Saturday, November 8, 2008

Motion's Keats


I remember all the hoopla about Andrew Motion's Keats biography when it was first published in 1997, but I just never got round to reading it - after teaching Keats a good deal in recent years, I was finally guiltified into thinking I really ought to know a little more about him, so I got the book over the summer and finally started it about 3 weeks ago.

The book is incredibly thorough. I'm not sure that I needed to know that Keats ate porridge on the morning he went to Mull or that the Maria Crowther which carried Keats to his Italian death was a two-masted brigantine, but these are things I do know now. What I really did enjoy about the biography were Motion's explorations of Keats's verse itself, which inspired me to go back and reread all the bits I read only at university as opposed to the regulars one would expect to dish up to school age students, e.g. Eve of St Agnes, Odes and Belle Dame Sans Merci.

I was surprised to find out, according to Motion, how negative Keats was about women, because of all the Romantic poets, he seems to me the most romantic, with the most interesting depictions of women, from the Belle Dame to Isabella and Psyche. They are there pretty much to be worshipped, I suppose, and sometimes to be reviled, they can be a bit passive like Isabella and Madeline, but women seem to be essential to his creative processes, and he certainly isn't a twisted cynic like Byron or a player like Shelley.

Another pleasure of the biography was being able to position Keats in terms of his period and his friends, his social status and his day to day lifestyle.
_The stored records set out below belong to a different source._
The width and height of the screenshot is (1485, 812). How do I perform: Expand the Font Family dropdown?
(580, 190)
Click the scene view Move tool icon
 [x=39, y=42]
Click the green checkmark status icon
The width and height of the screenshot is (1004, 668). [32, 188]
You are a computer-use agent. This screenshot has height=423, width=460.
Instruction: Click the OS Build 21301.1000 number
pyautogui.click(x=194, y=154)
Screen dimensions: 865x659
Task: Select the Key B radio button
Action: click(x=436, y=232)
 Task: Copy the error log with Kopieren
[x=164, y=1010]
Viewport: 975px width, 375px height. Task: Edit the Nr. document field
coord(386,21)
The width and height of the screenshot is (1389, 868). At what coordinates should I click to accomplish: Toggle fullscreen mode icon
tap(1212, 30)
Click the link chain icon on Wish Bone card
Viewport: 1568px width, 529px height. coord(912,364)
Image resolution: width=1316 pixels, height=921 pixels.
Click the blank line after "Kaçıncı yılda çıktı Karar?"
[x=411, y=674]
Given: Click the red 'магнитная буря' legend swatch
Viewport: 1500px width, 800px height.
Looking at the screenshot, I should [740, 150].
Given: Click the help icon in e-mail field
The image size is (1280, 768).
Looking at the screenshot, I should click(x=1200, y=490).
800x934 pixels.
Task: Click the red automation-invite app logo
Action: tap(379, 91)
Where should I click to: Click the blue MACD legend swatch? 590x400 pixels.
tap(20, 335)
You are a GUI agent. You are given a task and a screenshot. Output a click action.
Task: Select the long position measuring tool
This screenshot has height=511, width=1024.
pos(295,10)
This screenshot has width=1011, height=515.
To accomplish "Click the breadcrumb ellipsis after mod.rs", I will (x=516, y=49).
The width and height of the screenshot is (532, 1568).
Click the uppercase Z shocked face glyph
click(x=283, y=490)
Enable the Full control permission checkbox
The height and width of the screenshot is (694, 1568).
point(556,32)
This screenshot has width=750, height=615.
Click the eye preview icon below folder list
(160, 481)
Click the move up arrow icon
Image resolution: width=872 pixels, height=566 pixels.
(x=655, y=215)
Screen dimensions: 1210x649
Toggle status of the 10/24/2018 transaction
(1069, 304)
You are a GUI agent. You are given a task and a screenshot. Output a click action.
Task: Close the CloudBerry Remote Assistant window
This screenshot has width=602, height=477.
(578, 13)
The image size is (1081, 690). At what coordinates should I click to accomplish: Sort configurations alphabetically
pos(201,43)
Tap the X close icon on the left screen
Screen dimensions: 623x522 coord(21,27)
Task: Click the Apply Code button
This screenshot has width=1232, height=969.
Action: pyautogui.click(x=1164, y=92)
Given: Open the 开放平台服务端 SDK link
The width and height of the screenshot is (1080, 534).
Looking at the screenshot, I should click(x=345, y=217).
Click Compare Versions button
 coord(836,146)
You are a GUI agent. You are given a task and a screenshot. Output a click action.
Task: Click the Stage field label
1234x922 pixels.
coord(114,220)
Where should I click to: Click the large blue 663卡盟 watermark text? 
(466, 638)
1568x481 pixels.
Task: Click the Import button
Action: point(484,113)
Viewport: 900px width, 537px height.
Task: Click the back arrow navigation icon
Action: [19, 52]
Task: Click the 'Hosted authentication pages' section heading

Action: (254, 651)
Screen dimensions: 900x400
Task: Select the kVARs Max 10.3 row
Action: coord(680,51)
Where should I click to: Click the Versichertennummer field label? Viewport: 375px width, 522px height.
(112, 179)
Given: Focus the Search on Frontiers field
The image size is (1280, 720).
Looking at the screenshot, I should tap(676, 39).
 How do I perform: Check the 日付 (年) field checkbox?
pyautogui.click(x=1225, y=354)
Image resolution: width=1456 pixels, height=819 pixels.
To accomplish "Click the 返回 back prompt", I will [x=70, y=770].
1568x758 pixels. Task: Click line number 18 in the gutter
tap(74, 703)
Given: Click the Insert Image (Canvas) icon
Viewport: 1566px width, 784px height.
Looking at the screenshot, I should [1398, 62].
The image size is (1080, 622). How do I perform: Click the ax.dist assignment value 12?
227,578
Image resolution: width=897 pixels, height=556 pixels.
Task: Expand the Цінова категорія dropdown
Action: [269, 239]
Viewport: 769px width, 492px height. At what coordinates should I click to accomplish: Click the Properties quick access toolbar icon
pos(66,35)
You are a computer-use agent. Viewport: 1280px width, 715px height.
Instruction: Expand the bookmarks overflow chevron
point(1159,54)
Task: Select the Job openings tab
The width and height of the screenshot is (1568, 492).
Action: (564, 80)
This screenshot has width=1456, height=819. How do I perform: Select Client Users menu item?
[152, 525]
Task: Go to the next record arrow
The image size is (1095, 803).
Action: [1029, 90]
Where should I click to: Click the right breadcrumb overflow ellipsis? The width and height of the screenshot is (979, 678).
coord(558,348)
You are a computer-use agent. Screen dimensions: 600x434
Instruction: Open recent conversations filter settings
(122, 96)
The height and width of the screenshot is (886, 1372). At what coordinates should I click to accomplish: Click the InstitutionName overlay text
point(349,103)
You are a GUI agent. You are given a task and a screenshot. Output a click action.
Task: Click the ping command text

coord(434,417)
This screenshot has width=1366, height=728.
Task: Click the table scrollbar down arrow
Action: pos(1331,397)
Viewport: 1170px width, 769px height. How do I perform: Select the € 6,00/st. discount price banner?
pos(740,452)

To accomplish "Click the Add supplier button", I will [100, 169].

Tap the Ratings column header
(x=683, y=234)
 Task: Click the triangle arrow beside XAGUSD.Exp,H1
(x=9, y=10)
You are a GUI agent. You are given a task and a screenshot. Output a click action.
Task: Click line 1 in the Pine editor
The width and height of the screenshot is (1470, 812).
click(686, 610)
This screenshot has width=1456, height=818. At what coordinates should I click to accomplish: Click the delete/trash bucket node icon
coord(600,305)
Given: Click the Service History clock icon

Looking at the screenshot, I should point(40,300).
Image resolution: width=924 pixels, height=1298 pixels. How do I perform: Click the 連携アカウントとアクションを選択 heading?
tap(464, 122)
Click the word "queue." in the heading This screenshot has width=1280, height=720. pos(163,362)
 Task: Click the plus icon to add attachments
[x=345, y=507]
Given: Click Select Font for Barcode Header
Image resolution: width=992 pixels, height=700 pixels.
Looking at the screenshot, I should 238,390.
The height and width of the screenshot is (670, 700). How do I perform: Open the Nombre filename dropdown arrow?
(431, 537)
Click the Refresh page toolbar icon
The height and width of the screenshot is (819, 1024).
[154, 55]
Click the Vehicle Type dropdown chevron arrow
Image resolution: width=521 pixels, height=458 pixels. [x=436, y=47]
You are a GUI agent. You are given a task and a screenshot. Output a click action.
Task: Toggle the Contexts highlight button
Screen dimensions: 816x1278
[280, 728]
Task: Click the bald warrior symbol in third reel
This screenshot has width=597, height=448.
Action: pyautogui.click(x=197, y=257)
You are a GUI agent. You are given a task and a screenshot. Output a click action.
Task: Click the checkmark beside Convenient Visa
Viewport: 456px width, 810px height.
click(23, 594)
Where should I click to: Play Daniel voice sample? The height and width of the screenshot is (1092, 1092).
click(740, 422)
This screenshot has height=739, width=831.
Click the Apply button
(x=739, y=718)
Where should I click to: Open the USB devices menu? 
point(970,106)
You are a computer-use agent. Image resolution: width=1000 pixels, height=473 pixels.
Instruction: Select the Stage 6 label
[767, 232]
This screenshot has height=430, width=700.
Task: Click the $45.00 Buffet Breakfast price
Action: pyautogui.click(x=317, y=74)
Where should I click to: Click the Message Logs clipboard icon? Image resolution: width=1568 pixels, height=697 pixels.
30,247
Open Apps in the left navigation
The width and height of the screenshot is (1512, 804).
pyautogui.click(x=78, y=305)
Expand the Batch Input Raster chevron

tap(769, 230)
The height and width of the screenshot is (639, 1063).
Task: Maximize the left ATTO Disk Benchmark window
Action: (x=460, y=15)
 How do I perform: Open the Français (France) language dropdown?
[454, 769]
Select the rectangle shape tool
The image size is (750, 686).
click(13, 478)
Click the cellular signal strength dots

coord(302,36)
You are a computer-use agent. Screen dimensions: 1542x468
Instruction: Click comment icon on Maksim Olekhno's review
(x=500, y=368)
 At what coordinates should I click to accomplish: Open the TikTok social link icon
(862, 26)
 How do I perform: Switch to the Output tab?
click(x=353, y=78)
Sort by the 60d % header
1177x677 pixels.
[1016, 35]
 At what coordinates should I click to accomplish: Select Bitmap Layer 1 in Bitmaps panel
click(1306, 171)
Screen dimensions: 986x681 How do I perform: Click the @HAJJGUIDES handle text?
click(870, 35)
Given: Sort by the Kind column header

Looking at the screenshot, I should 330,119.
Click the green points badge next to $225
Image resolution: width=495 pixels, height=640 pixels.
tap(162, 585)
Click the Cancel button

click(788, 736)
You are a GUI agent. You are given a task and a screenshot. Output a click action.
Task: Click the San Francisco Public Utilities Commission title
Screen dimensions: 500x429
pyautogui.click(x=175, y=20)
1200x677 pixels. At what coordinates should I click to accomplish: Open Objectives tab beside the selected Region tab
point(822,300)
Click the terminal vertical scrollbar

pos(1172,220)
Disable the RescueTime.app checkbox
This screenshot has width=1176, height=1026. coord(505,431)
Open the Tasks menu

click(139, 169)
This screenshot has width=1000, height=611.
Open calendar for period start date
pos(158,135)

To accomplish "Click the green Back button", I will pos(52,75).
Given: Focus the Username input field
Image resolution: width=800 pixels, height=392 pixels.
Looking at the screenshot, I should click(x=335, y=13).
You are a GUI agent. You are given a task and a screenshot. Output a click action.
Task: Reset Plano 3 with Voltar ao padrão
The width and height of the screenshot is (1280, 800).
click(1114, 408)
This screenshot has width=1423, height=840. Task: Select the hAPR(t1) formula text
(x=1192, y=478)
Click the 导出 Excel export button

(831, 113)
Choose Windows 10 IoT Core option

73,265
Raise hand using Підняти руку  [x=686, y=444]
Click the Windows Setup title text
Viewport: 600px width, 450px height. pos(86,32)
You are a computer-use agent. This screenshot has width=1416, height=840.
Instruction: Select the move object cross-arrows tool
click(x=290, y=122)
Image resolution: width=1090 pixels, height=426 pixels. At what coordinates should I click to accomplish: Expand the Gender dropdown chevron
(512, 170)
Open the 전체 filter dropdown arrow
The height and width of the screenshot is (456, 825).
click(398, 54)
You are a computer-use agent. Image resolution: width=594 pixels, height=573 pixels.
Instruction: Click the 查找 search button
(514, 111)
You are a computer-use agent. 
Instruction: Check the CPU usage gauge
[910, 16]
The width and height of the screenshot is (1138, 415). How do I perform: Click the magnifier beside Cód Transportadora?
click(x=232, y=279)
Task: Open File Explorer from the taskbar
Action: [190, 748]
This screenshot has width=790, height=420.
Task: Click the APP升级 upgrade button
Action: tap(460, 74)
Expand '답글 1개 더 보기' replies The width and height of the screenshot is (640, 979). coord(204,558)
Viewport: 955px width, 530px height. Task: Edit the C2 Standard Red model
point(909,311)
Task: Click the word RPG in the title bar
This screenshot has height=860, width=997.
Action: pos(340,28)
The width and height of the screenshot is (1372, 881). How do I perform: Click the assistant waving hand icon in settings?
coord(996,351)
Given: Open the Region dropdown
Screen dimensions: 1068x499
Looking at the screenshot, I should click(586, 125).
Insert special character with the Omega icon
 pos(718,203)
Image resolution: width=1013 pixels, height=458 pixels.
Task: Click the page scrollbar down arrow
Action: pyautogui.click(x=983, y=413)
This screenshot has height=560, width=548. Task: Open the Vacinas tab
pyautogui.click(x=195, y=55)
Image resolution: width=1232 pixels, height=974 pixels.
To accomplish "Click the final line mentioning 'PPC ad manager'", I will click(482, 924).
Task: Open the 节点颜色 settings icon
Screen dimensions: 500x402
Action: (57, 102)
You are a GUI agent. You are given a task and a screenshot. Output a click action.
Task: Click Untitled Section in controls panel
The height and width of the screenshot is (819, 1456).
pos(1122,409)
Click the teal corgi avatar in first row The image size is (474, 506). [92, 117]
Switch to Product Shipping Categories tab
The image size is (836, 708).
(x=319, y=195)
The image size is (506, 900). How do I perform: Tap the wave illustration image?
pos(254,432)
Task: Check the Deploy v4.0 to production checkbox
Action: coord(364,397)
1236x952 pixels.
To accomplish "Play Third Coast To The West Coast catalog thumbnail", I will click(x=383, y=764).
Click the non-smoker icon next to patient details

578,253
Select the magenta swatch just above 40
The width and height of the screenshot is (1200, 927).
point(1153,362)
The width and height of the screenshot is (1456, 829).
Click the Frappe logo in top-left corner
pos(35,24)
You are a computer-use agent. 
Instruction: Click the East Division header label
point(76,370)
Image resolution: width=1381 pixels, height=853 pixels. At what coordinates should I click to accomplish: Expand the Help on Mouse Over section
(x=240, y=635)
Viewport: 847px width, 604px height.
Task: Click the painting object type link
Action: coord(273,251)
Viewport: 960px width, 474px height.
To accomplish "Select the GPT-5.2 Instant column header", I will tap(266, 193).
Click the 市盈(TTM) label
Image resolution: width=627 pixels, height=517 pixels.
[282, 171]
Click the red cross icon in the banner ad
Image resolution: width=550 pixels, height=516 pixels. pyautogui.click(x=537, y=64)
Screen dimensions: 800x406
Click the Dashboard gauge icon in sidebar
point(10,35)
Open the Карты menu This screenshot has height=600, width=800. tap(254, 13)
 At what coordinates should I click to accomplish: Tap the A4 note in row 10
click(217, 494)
As expected, the end is terribly sad, partly because it is always sad to read of a young man or woman dying before they should, also because he was so terribly conscious of how much he might have achieved but wouldn't, and finally because he was heartbroken by the realisation that he would not see his Fanny again.

Fanny seems opaque as ever - it is not clear at all what kind of girl/woman she was from Motion's biography, we never seem to catch more than glimpses of her, but what is clear is that while Keats loved her deeply, he was also terrified of loving her (or indeed anyone). He had, understandably, given his mother's abandonment of her family first through remarriage, then through her disappearance and finally through her death, issues with women and also seemed to believe that love and creativity were incompatible. But eventually, just as he realised how very sick he was, he also realised how very much he loved Fanny. It is heartbreaking. But I do wish that Severn had shown fewer scruples and chosen to open Fanny's last two letters to him instead of burying them with him.

Teaching Keats has made me love his poetry more than ever - he always my favourite of the Romantic poets. But reading this biography brought home to me how very much we did lose first through the wilfullness of his reviewers who discouraged him and slowed his rates of production down by depressing him, and secondly through his death. His preoccupations and artistic concerns are so universal, his ability to ravel them up into verse which resonated and resounded with ambiguity and layering and complexity was so rich and his vision so clear that I regret all that he might have achieved if he had lived even for another three or four years, or past thirty.

Now we will just have to wait until the release of Jane Campion's film Bright Star, with Ben Whishaw as Keats - out sometime next year, and I hope, sooner rather than later.